How to complete this task:
Could you copy every record below exactly as it stands?

Input data:
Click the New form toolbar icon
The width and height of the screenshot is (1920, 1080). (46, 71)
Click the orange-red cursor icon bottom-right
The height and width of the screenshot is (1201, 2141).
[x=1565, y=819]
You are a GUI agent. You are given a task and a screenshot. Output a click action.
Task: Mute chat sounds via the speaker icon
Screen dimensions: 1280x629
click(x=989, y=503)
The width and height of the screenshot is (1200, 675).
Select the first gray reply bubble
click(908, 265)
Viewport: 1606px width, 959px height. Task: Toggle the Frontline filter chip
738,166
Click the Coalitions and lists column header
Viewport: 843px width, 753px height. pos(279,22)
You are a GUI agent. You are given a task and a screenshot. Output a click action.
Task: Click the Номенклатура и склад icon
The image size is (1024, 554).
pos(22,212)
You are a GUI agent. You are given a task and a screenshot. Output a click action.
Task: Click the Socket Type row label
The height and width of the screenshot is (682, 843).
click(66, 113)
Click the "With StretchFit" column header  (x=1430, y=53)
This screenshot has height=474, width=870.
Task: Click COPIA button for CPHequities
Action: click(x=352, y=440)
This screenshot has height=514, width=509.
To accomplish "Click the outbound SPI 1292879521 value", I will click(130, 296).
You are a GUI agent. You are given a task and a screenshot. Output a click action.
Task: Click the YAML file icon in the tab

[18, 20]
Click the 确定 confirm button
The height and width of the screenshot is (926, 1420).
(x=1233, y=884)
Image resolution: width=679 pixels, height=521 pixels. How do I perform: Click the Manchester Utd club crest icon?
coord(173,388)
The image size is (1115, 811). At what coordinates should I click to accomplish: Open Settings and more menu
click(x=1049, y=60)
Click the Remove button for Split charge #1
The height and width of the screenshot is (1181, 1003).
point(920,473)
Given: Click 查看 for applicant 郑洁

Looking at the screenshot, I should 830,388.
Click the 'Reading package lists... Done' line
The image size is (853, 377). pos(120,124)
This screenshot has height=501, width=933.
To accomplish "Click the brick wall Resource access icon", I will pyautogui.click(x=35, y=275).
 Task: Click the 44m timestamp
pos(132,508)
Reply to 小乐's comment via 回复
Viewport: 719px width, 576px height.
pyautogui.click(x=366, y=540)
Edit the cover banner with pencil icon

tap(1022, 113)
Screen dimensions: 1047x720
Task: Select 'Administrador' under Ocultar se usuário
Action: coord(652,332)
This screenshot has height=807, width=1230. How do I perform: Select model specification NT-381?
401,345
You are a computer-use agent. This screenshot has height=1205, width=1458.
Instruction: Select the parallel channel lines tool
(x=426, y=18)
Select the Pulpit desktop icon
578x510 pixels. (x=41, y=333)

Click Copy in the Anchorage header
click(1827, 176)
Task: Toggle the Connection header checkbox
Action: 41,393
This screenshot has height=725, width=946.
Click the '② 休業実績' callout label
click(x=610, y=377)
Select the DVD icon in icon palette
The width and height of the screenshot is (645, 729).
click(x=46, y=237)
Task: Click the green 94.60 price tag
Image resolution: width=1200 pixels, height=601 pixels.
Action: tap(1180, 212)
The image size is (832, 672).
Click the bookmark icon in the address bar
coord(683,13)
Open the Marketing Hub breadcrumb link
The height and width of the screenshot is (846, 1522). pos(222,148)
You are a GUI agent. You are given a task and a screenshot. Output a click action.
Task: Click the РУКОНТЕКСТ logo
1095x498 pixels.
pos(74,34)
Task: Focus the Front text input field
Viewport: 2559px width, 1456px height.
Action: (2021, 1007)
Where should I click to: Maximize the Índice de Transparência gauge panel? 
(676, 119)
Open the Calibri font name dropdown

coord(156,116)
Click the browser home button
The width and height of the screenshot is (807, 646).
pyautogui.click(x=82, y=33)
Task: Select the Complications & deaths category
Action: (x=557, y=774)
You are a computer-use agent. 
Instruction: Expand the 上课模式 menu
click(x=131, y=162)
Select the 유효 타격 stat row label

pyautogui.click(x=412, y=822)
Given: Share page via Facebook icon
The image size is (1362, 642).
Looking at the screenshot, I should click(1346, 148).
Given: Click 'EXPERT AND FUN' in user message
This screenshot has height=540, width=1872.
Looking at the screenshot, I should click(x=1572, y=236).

Output for this task:
Click the New form toolbar icon
The width and height of the screenshot is (1920, 1080). (46, 71)
Click the orange-red cursor icon bottom-right
The height and width of the screenshot is (1201, 2141).
[x=1565, y=819]
You are a GUI agent. You are given a task and a screenshot. Output a click action.
Task: Mute chat sounds via the speaker icon
Screen dimensions: 1280x629
click(x=989, y=503)
The width and height of the screenshot is (1200, 675).
Select the first gray reply bubble
click(908, 265)
Viewport: 1606px width, 959px height. Task: Toggle the Frontline filter chip
738,166
Click the Coalitions and lists column header
Viewport: 843px width, 753px height. pos(279,22)
You are a GUI agent. You are given a task and a screenshot. Output a click action.
Task: Click the Номенклатура и склад icon
The image size is (1024, 554).
pos(22,212)
You are a GUI agent. You are given a task and a screenshot. Output a click action.
Task: Click the Socket Type row label
The height and width of the screenshot is (682, 843).
click(66, 113)
Click the "With StretchFit" column header  (x=1430, y=53)
This screenshot has height=474, width=870.
Task: Click COPIA button for CPHequities
Action: click(x=352, y=440)
This screenshot has height=514, width=509.
To accomplish "Click the outbound SPI 1292879521 value", I will click(130, 296).
You are a GUI agent. You are given a task and a screenshot. Output a click action.
Task: Click the YAML file icon in the tab

[18, 20]
Click the 确定 confirm button
The height and width of the screenshot is (926, 1420).
(x=1233, y=884)
Image resolution: width=679 pixels, height=521 pixels. How do I perform: Click the Manchester Utd club crest icon?
coord(173,388)
The image size is (1115, 811). At what coordinates should I click to accomplish: Open Settings and more menu
click(x=1049, y=60)
Click the Remove button for Split charge #1
The height and width of the screenshot is (1181, 1003).
point(920,473)
Given: Click 查看 for applicant 郑洁

Looking at the screenshot, I should 830,388.
Click the 'Reading package lists... Done' line
The image size is (853, 377). pos(120,124)
This screenshot has height=501, width=933.
To accomplish "Click the brick wall Resource access icon", I will pyautogui.click(x=35, y=275).
 Task: Click the 44m timestamp
pos(132,508)
Reply to 小乐's comment via 回复
Viewport: 719px width, 576px height.
pyautogui.click(x=366, y=540)
Edit the cover banner with pencil icon

tap(1022, 113)
Screen dimensions: 1047x720
Task: Select 'Administrador' under Ocultar se usuário
Action: coord(652,332)
This screenshot has height=807, width=1230. How do I perform: Select model specification NT-381?
401,345
You are a computer-use agent. This screenshot has height=1205, width=1458.
Instruction: Select the parallel channel lines tool
(x=426, y=18)
Select the Pulpit desktop icon
578x510 pixels. (x=41, y=333)

Click Copy in the Anchorage header
click(1827, 176)
Task: Toggle the Connection header checkbox
Action: 41,393
This screenshot has height=725, width=946.
Click the '② 休業実績' callout label
click(x=610, y=377)
Select the DVD icon in icon palette
The width and height of the screenshot is (645, 729).
click(x=46, y=237)
Task: Click the green 94.60 price tag
Image resolution: width=1200 pixels, height=601 pixels.
Action: tap(1180, 212)
The image size is (832, 672).
Click the bookmark icon in the address bar
coord(683,13)
Open the Marketing Hub breadcrumb link
The height and width of the screenshot is (846, 1522). pos(222,148)
You are a GUI agent. You are given a task and a screenshot. Output a click action.
Task: Click the РУКОНТЕКСТ logo
1095x498 pixels.
pos(74,34)
Task: Focus the Front text input field
Viewport: 2559px width, 1456px height.
Action: (2021, 1007)
Where should I click to: Maximize the Índice de Transparência gauge panel? 
(676, 119)
Open the Calibri font name dropdown

coord(156,116)
Click the browser home button
The width and height of the screenshot is (807, 646).
pyautogui.click(x=82, y=33)
Task: Select the Complications & deaths category
Action: (x=557, y=774)
You are a computer-use agent. 
Instruction: Expand the 上课模式 menu
click(x=131, y=162)
Select the 유효 타격 stat row label

pyautogui.click(x=412, y=822)
Given: Share page via Facebook icon
The image size is (1362, 642).
Looking at the screenshot, I should click(1346, 148).
Given: Click 'EXPERT AND FUN' in user message
This screenshot has height=540, width=1872.
Looking at the screenshot, I should click(x=1572, y=236).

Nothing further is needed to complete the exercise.